__WORK INSTRUCTIONS__
Look for "Open" in every line of the listing. Copy the lines that have it.

__PROVIDED MATERIAL__
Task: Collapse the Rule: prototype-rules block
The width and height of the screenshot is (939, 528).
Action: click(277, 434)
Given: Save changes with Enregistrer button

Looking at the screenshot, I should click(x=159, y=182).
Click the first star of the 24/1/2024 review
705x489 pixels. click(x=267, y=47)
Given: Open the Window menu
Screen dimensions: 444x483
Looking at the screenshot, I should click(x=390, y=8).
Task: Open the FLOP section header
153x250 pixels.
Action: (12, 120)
* * *
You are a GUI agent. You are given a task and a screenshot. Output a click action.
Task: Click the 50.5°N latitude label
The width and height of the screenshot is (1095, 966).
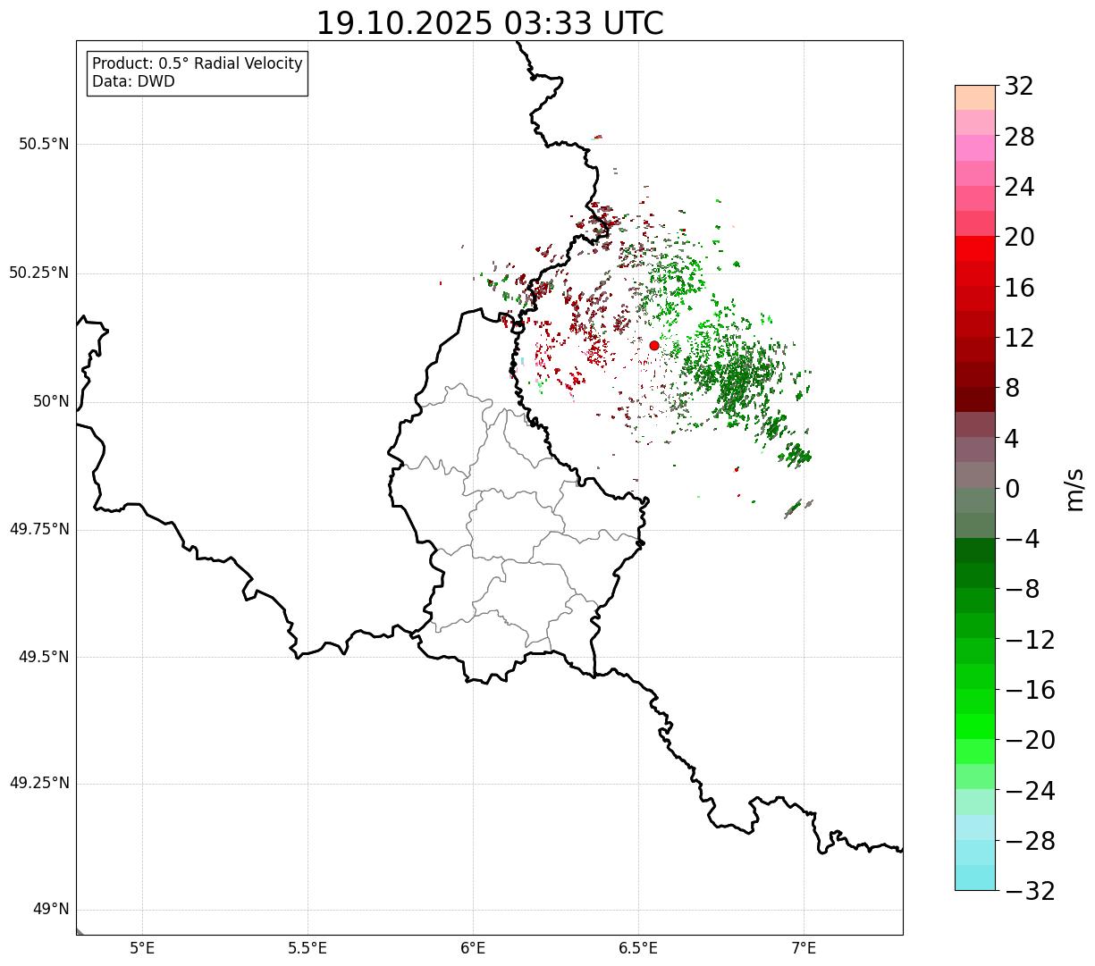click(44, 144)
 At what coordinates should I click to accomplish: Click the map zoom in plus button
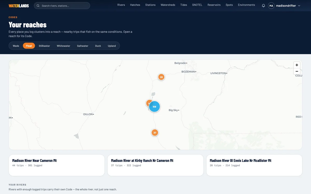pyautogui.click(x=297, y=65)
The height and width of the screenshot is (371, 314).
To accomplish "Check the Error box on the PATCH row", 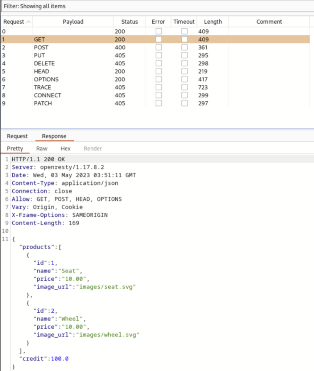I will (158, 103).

__REPLY TO THE TASK__
Given: Open the Window menu
Task: Open the FLOP section header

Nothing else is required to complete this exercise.